##### 掲載文
尚、輸送中は、鉄粒子が沈殿固化しないように攪拌する
ことが好ましい。また、スラリー状であることにより、
土壌浄化剤を製造する際、他の材料との混合が容易であ
るという利点を有する。
【0034】微粒子の鉄粉は、表面積が大きく表面が不
働態化され易いため、本発明ではこれを防止するため親
水性バインダー及び/又は金属ハロゲン化物を併用する
ことが好ましい。
【0035】金属ハロゲン化物としては、NaCl、K
Cl、MgCl、CaCl等を挙げることができ、
特にNaClが好ましい。金属ハロゲン化物は、鉄の水
酸化物、酸化物を金属鉄に還元する働きがある。その使
用量は、鉄微粒子に対して0.5〜200質量%が一般
的で、0.5〜50質量%が好ましい。
【0036】親水性バインダーは、鉄微粒子の表面を覆
い、有機ハロゲン化物を還元作用を示すまでに酸化され
ないように保護する機能を有する。親水性バインダーの
例としては、スクロース等の二糖類、スクロース誘導体
(例、スクロース高級脂肪酸エステル)、グルコース等
の単糖類、アルギン酸、プルラン、PVA(ポリビニル
アルコール)、CMC(カルボキシルメチルセルロー
ス)、ポリアクリルアミド、グアガム、メチルセルロー
ス、ヒドロキシエチルセルロース等の水溶性樹脂を挙げ
ることができる。プルランは水溶液にした際の粘度が低
いため、特に好ましく用いられる。更に、ヒドロキシエ
チルセルロース、スクロース、グルコース、PVAも好
ましい。親水性バインダーとして生分解性ポリマーを用
いると二次的な環境汚染に対して特に有効である。その
使用量は、鉄微粒子に対して0.01〜200質量%が
一般的で、0.01〜100質量%が好ましい。
##########
##### 記録データ
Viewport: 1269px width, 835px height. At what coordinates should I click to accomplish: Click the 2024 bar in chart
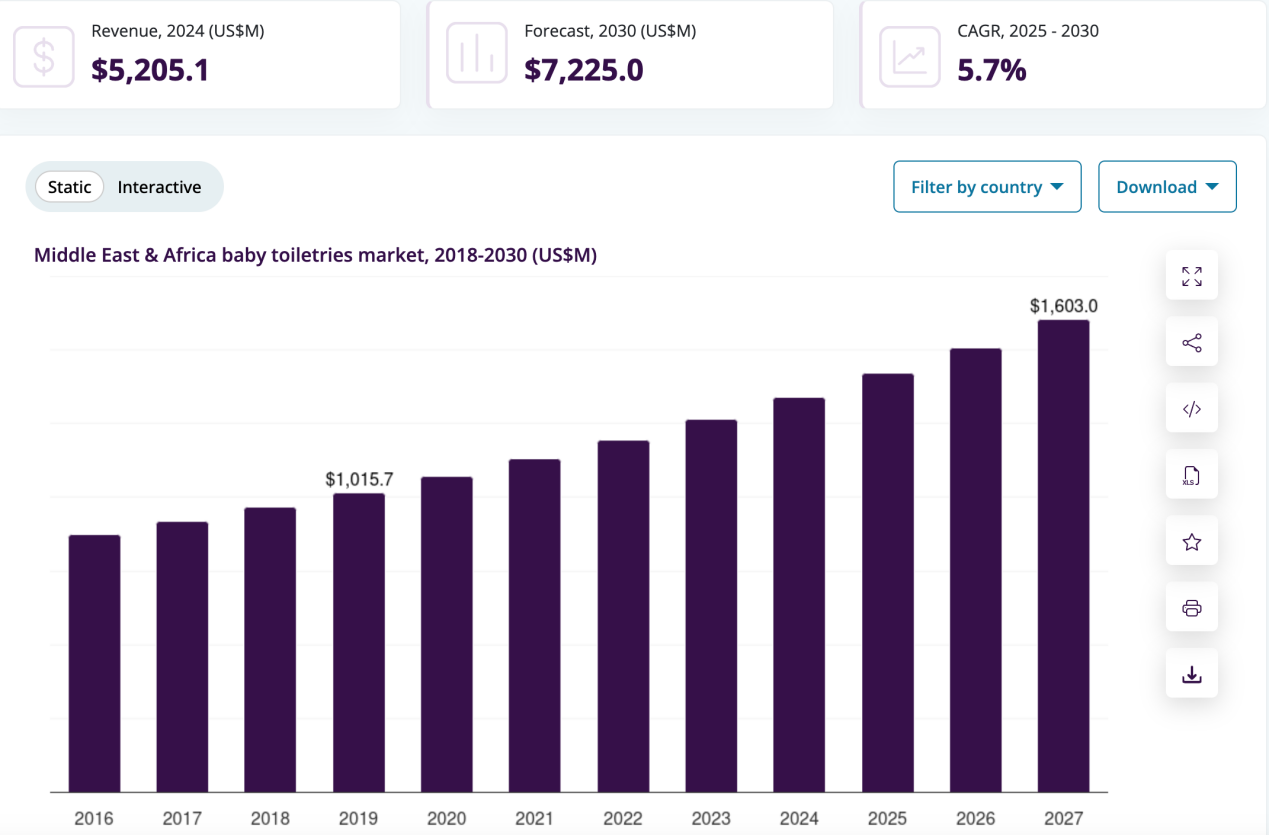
##########
### 指示 A
土壌浄化剤の掲載文にある「金属ハロゲン化物は、鉄の水酸化物、酸化物を金属鉄に還元する働きがある。」を英語に訳すとどうなりますか。
### 指示 B
土壌浄化剤の掲載文を、最後の文の後から書き進めてもらえますか。

### 回答 A
Metal halides act to reduce iron hydroxides and oxides to metallic iron.

### 回答 B
【0037】このように本発明の土壌浄化剤は、上記鉄
微粒子スラリーに、必要に応じて酸化防止剤、金属ハロ
ゲン化物又は水溶性ポリマー、又は金属ハロゲン化物及
び親水性バインダーとを加えて、懸濁、あるいは分散さ
せて得られるものである。更に適宜水を加えて所望の濃
度にすることができる。また必要により分散時に界面活
性剤を使用することもできる。上記親水性バインダーの
代わりに生分解性ポリマー(例、生分解性ポリカプロラ
クトン)を用いると、上述のように二次的な環境汚染に
対して特に有効である。
【0038】上記水性懸濁液は、更に無機炭酸塩又は炭
酸塩系鉱物を含有していることが好ましい。これらの例
としては、炭酸カルシウム、沈降性炭酸カルシウム、炭
酸マグネシウム、珊瑚化石石灰岩、石灰岩、ドロマイト
を挙げることができ、特に沈降性炭酸カルシウムが好ま
しい。本発明の土壌浄化剤は、その構成成分の鉄微粒子
が土壌内の土壌粒子の間隙に入り込むことがあり、この
鉄微粒子が地下水等に溶出する可能性も高くなる。この
ため、本発明では上記炭酸塩を用いて、溶出した鉄イオ
ンを固定し、これを防止することが好ましい。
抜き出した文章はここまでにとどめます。